2. From 1898 to 1911, the number of women’s journals published was relatively small, with only forty having been printed. However, by 1918, this number had grown significantly, with an additional 30 journals having been added. By the late 1930s, the number of women’s journals had grown exponentially, with over 250 journals having been published. See Yun Zhang, Engendering the Woman Question: Men, Women, and Writing in China’s Early Periodical Press (Brill, 2020): pp. 2–3.

3. For more detailed information about the introduction and circulation of Strindberg’s works in Republican China, see Yang Huali, and Zou Xiao, ‘Commentary on the Translation of Strindberg in the Period of the Republic of China 斯特林堡在民國時期的譯介述評,’ Journal of Mianyang Teachers’ College 綿陽師範學院學報, Vol. 37, No. 12 (2018): 104–110.

4. An article entitled ‘Strindberg and Women’ published on the sixth issue of Fiction Monthly (Xiaoshuo yuebao 小說月報) in 1927 concludes that ‘他一生所作的四十幾篇戲劇,差不多是描寫性慾的爭鬥,兩性的不安,與憎惡女性的。(The forty or so plays he (Strindberg) wrote in his lifetime are almost exclusively about the struggle of sexual desire, the uneasiness of the sexes, and the hatred of women.)’ Other intellectuals who introduced Strindberg such as Zhou Zuoren also used the word ‘Misogyniste’ to describe him, although not everyone who regarded him as a ‘misogynist’ held an entirely critical view of him.

5. For a more comprehensive analysis on how the advocacy of women’s emancipation out of the request to attack Confucian values and institutions by the ‘New Culturalists’, which facilitated the initial stage of feminist movement in China, see Wang, 1–32.
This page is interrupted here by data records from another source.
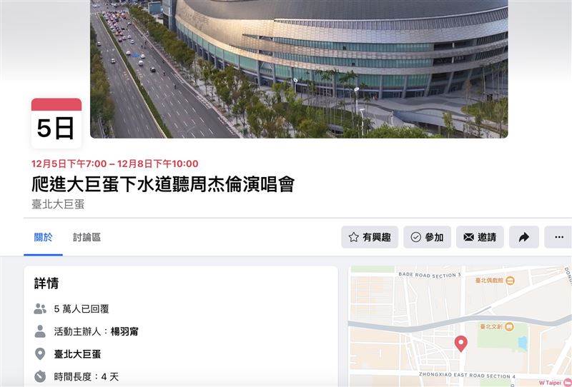Click the organizer person icon
The height and width of the screenshot is (387, 572).
pos(40,331)
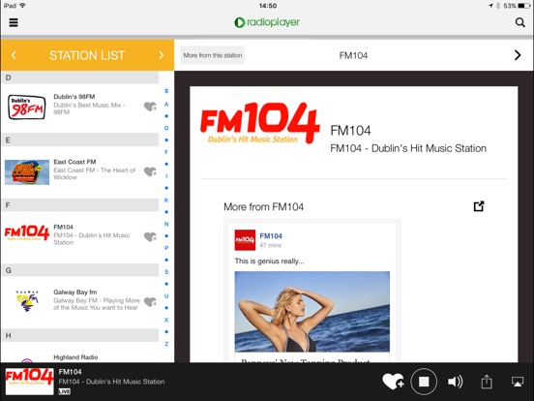Image resolution: width=534 pixels, height=401 pixels.
Task: Open the volume speaker control
Action: tap(455, 382)
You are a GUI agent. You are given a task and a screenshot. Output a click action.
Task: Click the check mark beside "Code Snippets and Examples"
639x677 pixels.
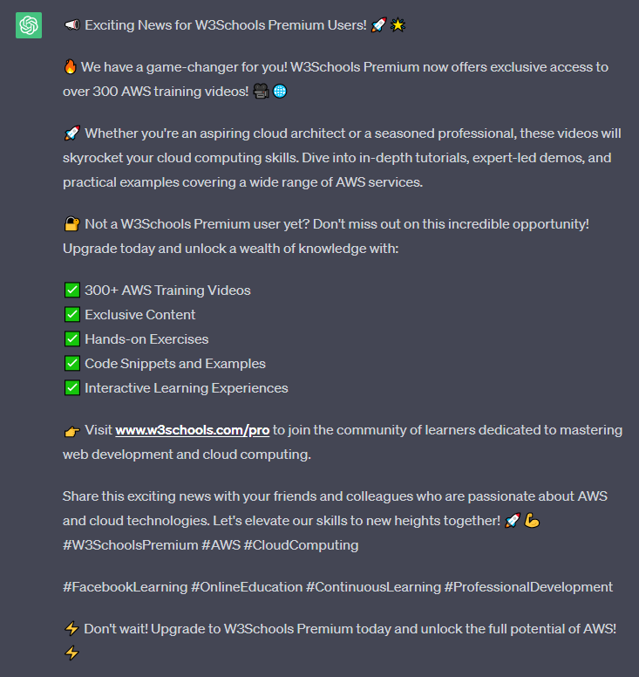(71, 364)
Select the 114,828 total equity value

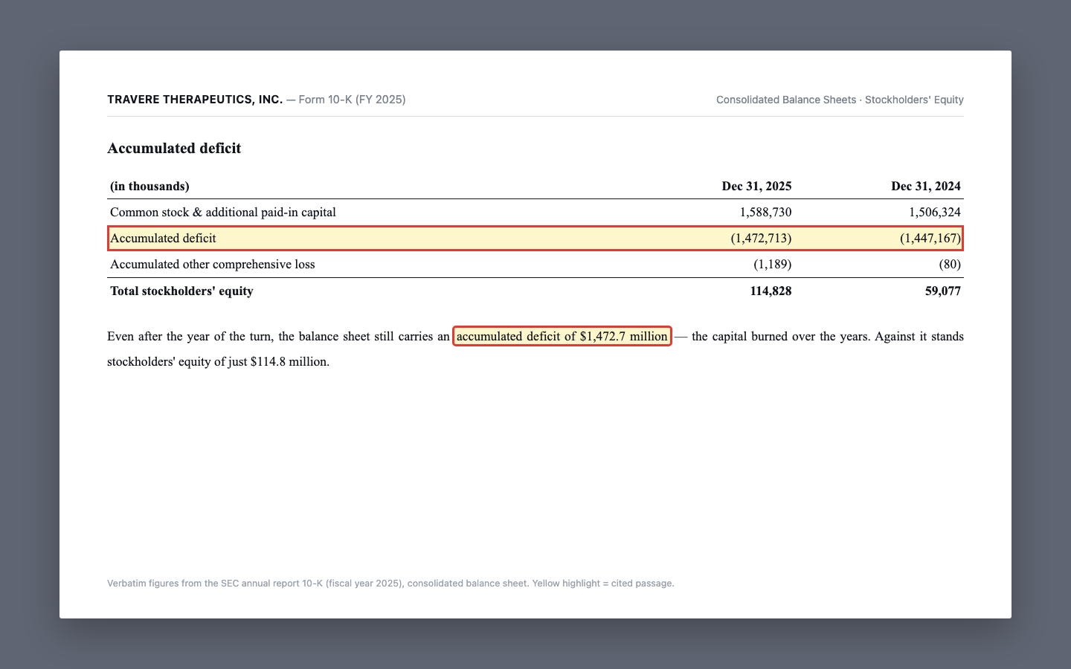pos(771,291)
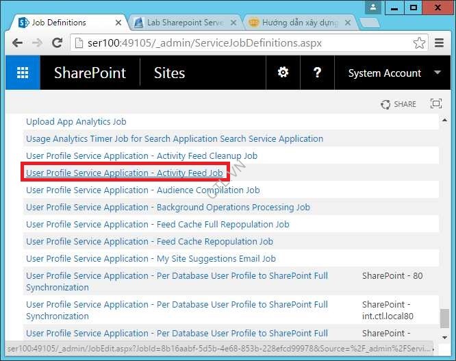This screenshot has width=456, height=361.
Task: Click the SHARE button
Action: coord(398,104)
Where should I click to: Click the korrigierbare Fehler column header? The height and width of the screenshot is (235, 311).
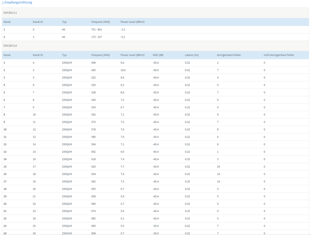point(229,55)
6. Zhang Chuntian has elaborated on how the discourse of women’s emancipation was forcibly associated with Enlightenment discourses during the May Fourth period, bearing their reflections on how Chinese society should be reformed or ‘how China should be modernized’ during the transitional period. See Zhang Chuntian, Female Liberation and Modern Imagination: ‘Nora’ from the Perspective of Intellectual History 女性解放與現代想像——思想史視野中的‘娜拉’ (Shanghai: East China Normal University Press, 2014), 48–65.

Additional information

Notes on contributors

Zhuyuan Han

Zhuyuan Han is a Ph.D. candidate in Cultural Studies at The Chinese University of Hong Kong. Her research interests include modern Chinese print culture, women’s studies and feminism, and critical theory. Her current research project is about the interactions between educated women and new knowledge in Republican China.